Rosja zwiększyła wydatki na programy dla obcokrajowców, które mają zwiększyć liczbę agentów za granicą i wzmocnić sieć propagandystów. Państwo, w ramach Rossotrudniczestwa, finansuje potencjalnych propagandystów, szpiegów i agentów, Zgłoszone w Narodowym Centrum Oporu w piątek, 17 maja.
Według CNP Rossotrudniczestwo pozwala Rosjanom wspierać i rozwijać pracę sieci agentów poza Rosją. Pod pretekstem programów informacyjnych okupanci rekrutują młodzież i blogerów.
„W pierwszych czterech miesiącach 2024 r. ogłosił przetargi na „wierne relacjonowanie” wojny za 230 mln – więcej niż w całym 2023 r. W ramach swoich programów Rossotrudniczestwo corocznie opłaca wyjazdy do Rosji, w tym na terytoria czasowo okupowane, dla tysięcy młodych „przedstawicieli środowisk społeczno-politycznych” z zagranicy. – zgłoszone w CNP.
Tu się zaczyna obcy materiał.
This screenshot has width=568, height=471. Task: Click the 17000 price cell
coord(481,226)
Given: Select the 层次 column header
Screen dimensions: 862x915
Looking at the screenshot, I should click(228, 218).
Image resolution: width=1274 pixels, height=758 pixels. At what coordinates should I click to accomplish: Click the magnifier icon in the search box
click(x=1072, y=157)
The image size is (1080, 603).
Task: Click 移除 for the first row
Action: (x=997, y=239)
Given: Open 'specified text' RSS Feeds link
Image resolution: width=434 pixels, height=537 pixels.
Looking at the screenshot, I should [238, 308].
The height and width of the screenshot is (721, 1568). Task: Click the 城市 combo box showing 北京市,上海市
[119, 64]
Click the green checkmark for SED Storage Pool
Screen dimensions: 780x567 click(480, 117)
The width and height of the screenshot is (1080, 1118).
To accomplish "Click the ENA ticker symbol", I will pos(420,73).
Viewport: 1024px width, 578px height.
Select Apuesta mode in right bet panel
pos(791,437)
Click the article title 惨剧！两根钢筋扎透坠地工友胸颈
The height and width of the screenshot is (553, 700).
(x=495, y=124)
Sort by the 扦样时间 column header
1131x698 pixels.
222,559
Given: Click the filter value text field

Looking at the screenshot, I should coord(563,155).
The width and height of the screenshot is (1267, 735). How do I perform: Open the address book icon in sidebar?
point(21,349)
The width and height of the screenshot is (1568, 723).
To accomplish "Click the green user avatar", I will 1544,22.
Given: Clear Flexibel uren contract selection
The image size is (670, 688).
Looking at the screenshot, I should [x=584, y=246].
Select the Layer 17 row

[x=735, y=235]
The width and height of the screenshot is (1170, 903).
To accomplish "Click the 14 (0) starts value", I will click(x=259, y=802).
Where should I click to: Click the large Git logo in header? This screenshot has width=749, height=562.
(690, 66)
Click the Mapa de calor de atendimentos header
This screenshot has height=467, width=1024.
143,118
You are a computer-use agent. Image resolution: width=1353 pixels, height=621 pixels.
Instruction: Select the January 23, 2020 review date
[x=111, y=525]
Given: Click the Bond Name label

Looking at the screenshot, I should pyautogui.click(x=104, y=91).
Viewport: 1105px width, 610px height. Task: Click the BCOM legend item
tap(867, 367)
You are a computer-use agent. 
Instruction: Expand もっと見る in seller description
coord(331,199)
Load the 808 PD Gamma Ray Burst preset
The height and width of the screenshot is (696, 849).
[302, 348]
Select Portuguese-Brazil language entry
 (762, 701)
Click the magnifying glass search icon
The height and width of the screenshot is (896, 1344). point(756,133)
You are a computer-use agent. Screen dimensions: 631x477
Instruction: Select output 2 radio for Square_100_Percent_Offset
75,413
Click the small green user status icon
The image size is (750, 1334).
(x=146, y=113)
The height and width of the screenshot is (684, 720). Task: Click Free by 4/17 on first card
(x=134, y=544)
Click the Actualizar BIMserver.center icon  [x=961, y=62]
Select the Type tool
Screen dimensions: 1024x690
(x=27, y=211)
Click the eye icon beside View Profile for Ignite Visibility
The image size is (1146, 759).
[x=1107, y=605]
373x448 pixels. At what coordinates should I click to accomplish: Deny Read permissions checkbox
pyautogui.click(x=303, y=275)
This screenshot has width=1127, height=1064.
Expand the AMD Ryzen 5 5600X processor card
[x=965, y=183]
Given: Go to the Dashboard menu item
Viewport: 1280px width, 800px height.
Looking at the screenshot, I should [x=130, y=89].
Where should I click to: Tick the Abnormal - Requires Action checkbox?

Zaznaczono, że obcokrajowcy, którzy współpracują z Rosjanami w ramach programu, są szkoleni przez propagandową agencję informacyjną Sputnik, a także prokremlowską gazetę Komsomolskaja Prawda. Po tzw. „szkoleniu” cudzoziemcy tworzą w swoich krajach ośrodki rosyjskiej propagandy i prowadzą kampanie informacyjne mające na celu podważenie statusu Ukrainy w oczach świata zachodniego.
Przypomnimy, 15 maja w Kijowie zdemaskowano siatkę agentów kierowaną przez prezentera telewizyjnego Wiktora Medwedczuka. Denys Zharkikh, który kierował komórką z Moskwy, uciekł z Ukrainy na początku inwazji na pełną skalę, a ja później stałem na czele prokremlowskiego projektu Medwedczuka „Inna Ukraina”. W Kijowie rosyjscy agenci tworzyli propagandowe karykatury w mieszkaniu wyposażonym jako podziemne studio.